Fetal/Neonatal Morbidity and Mortality
ACE inhibitors can cause fetal and neonatal morbidity and death when administered to pregnant women. Several dozen cases have been reported in the world literature. When pregnancy is detected, ACE inhibitors should be discontinued as soon as possible.
The use of ACE inhibitors during the second and third trimesters of pregnancy has been associated with fetal and neonatal injury, including hypotension, neonatal skull hypoplasia, anuria, reversible or irreversible renal failure, and death. Oligohydramnios has also been reported, presumably resulting from decreased fetal renal function; oligohydramnios in this setting has been associated with fetal limb contractures, craniofacial deformation, and hypoplastic lung development. Prematurity, intrauterine growth retardation, and patent ductus arteriosus have also been reported, although it is not clear whether these occurrences were due to the ACE-inhibitor exposure.

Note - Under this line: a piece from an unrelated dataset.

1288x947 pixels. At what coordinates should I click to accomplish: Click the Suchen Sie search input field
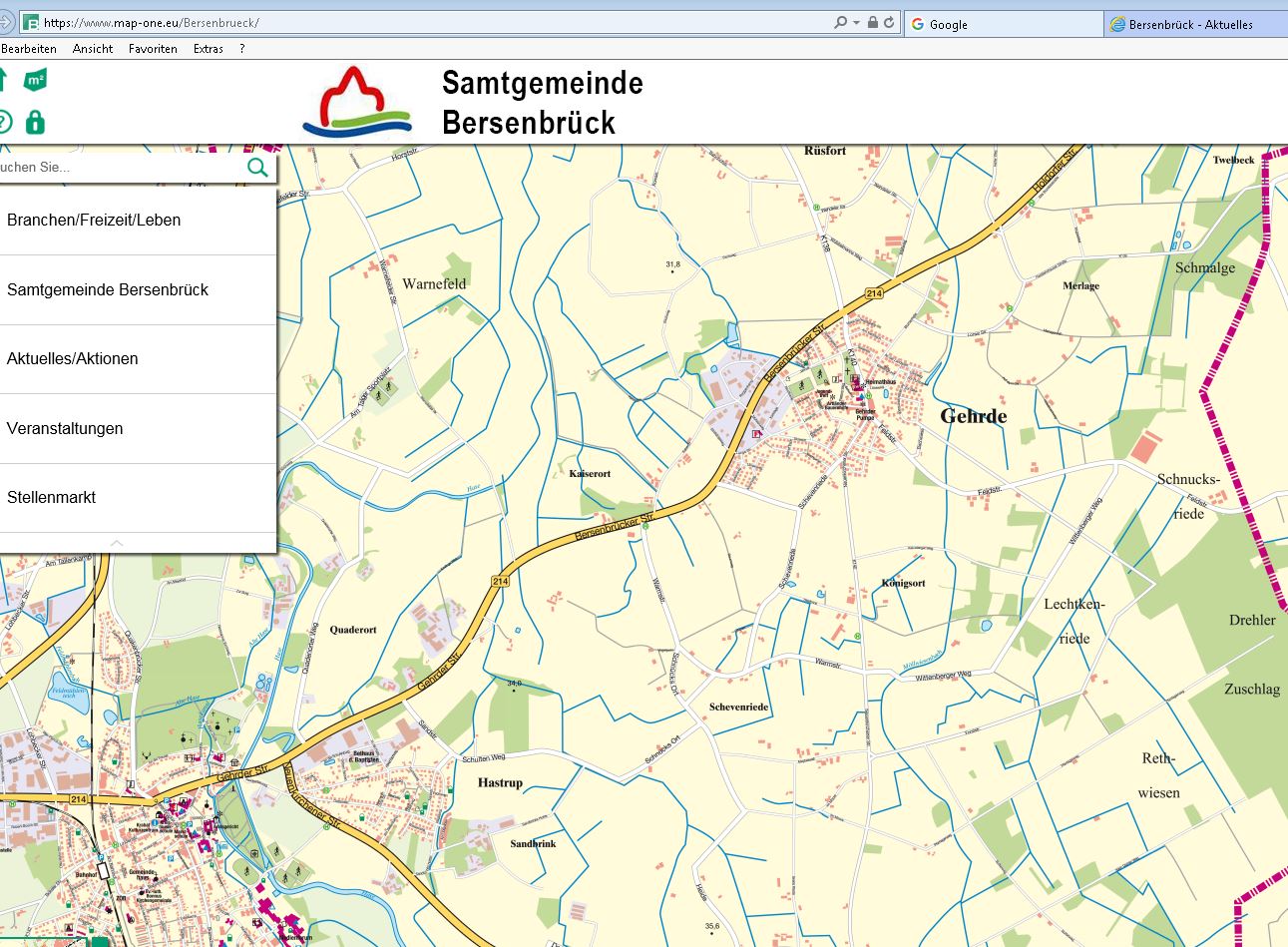pos(120,167)

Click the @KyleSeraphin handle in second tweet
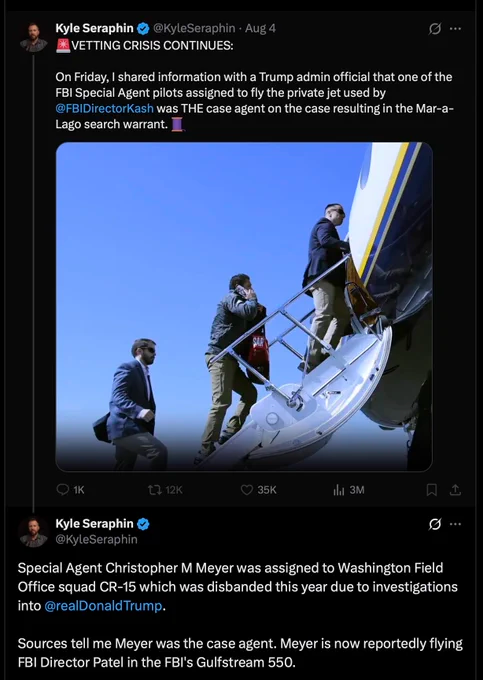coord(96,539)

These adverse effects do not appear to have resulted from intrauterine ACE-inhibitor exposure that has been limited to the first trimester. Mothers whose embryos and fetuses are exposed to ACE inhibitors only during the first trimester should be so informed. Nonetheless, when patients become pregnant, physicians should make every effort to discontinue the use of captopril as soon as possible.
Rarely (probably less often than once in every thousand pregnancies), no alternative
to ACE inhibitors will be found. In these rare cases, the mothers should be
apprised of the potential hazards to their fetuses, and serial ultrasound examinations
should be performed to assess the intraamniotic environment.
If oligohydramnios is observed, captopril should be discontinued unless it
is considered life-saving for the mother. Contraction stress testing (CST),
a non-stress test (NST), or biophysical profiling (BPP) may be appropriate,
depending upon the week of pregnancy. Patients and physicians should be aware,
however, that oligohydramnios may not appear until after the fetus has sustained
irreversible injury.
Infants with histories of in utero exposure to ACE inhibitors should
be closely observed for hypotension, oliguria, and hyperkalemia. If oliguriaoccurs,
attention should be directed toward support of blood pressure and renal perfusion.
Exchange transfusion or dialysis may be required as a means of reversing hypotension
and/or substituting for disordered renal function. While captopril may be removed
from the adult circulation by hemodialysis, there is inadequate data concerning
the effectiveness of hemodialysis for removing it from the circulation of neonates
or children. Peritoneal dialysis is not effective for removingcaptopril; there
is no information concerning exchange transfusion for removing captopril from
the general circulation.
When captopril was given to rabbits at doses about 0.8 to 70 times (on a mg/kg basis) the maximum recommended human dose, low incidences of craniofacial malformations were seen. No teratogenic effects of captopril were seen in studies of pregnant rats and hamsters. On a mg/kg basis, the doses used were up to 150 times (in hamsters) and 625 times (in rats) the maximum recommended human dose.
Hepatic Failure
Rarely, ACE inhibitors have been associated with a syndrome that starts with cholestatic jaundice and progresses to fulminant hepatic necrosis and (sometimes) death. The mechanism of this syndrome is not understood. Patients receiving ACE inhibitors who develop jaundice or marked elevations of hepatic enzymes should discontinue the ACE inhibitor and receive appropriate medical follow-up.